A imprensa nacional está espantada porque não esperava encontrar um Ronaldo Caiado vazio, oco. Natuza Nery, na GloboNews, classificou suas respostas como caóticas. Gerson Camarotti viu um candidato vago. Míriam Leitão falou em “ignorância abissal” ao analisar sua resposta sobre economia.
Eu não estou espantado. Quem acompanha Caiado diariamente, como faço há quase oito anos no Goiás24Horas, conhece o personagem por trás da propaganda. O grande gestor vendido ao Brasil é muito diferente daquele que aparece quando o discurso é confrontado com os fatos.
Natuza lembrou: Caiado é médico e não apresentou proposta para a saúde. Em Goiás, vende como seus hospitais construídos no governo Marconi. Troca a placa, faz propaganda e nasce uma nova narrativa paga com dinheiro público.
Na segurança é parecido. Caiado fala como se tivesse inventado a polícia goiana, mas quando você pede para explicar como fez isso, e não consegue sem falar que pegou pronto, grita. Apropria-se dos resultados, bate no peito e fala abnubiladamente.
Com a cara mais deslavada do mundo, no final da entrevista, Caiado pede a justiça que torne pública a Operação Carbono Oculto e o caso Banco Master. Em Goiás o governo dele movimentou quase R$ 5 bilhões com empresas do PCC e o governo dele reuniu com um diretor do banco Master para mudar uma lei estadual e beneficiar o esquema de Vorcaro.
Caiado ainda chamou quem recebe salário mínimo de “pobre coitado” e se enrolou na economia ao falar em despesas de 50% do PIB.

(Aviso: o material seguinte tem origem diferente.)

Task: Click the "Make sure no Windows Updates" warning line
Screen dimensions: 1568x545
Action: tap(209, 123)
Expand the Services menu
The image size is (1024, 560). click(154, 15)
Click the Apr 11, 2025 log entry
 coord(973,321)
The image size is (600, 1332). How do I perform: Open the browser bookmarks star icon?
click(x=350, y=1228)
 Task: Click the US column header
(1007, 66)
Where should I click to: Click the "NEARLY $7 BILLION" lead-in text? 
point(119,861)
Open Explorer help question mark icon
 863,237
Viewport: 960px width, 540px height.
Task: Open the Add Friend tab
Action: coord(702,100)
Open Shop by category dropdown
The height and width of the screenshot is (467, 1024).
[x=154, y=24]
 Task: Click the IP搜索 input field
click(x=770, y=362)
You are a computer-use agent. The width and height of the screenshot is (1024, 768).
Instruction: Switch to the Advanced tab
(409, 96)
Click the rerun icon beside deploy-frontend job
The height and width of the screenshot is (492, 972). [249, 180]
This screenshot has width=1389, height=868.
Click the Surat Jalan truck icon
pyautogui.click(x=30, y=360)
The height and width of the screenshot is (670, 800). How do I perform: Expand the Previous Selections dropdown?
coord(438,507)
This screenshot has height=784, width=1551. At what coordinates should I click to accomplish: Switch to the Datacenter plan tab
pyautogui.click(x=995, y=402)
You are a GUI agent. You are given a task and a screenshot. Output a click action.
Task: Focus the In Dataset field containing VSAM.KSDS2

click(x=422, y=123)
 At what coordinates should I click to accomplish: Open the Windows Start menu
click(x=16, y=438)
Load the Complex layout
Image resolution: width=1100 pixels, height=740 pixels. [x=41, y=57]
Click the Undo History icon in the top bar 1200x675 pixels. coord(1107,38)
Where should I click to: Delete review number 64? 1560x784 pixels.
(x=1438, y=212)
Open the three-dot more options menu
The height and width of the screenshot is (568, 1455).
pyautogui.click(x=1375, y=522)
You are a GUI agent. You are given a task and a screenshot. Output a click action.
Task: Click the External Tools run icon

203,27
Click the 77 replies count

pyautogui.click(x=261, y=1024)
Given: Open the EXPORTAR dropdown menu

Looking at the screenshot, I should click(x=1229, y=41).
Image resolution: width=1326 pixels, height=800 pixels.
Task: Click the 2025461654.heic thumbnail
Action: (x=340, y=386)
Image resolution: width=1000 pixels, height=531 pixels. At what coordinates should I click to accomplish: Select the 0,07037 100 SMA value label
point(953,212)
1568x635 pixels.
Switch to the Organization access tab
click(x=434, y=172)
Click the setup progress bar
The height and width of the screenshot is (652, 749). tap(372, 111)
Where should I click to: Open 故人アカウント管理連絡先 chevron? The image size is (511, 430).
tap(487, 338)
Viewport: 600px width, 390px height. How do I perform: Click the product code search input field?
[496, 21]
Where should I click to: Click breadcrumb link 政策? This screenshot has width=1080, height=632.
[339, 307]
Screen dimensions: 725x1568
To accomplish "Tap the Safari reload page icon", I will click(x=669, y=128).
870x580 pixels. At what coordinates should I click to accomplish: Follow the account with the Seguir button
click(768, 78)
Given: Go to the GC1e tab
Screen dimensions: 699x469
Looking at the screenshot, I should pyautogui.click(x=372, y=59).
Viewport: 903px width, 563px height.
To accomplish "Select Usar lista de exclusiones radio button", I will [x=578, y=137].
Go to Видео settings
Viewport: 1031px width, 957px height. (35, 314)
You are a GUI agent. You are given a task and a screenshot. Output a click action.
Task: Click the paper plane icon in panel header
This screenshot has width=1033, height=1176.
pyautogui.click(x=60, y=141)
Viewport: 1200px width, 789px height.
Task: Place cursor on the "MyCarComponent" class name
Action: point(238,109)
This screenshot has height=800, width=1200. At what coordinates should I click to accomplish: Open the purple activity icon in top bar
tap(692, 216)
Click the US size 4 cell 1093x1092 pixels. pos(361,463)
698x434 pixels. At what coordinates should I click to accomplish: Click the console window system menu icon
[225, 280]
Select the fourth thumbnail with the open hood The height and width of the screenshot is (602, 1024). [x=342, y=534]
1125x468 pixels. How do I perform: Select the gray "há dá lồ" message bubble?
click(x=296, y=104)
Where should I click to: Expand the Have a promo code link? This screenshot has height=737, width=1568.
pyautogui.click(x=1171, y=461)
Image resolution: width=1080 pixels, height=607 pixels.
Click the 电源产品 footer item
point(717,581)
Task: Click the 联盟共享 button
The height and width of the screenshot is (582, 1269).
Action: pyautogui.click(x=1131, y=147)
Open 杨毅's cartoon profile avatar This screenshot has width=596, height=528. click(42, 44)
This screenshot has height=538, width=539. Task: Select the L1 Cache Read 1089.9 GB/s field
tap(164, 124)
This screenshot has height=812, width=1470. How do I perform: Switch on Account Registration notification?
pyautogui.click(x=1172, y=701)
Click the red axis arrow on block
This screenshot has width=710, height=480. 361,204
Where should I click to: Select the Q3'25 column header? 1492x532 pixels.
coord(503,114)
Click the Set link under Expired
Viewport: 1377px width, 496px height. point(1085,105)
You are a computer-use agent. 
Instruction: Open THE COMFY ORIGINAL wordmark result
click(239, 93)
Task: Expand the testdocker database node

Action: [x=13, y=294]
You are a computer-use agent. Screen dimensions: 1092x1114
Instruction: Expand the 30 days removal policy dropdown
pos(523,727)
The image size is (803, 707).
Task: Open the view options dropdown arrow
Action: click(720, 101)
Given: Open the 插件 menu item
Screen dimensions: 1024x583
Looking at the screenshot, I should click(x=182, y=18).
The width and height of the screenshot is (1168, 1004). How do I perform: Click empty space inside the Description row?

Pensando bem, Caiado apresentou uma novidade: o botox. Amigos, que ridículo! Maquiagem, marketing e aparência. Terno impecável, cabelo penteado, rosto rejuvenescido. Bonita viola por fora, mas oca por dentro.
Quando abriu a boca, lembrei de Caco Antibes, do Sai de Baixo, lembra? Ela falava bobagem e ele gritava alto: “Cala a boca, Magda!”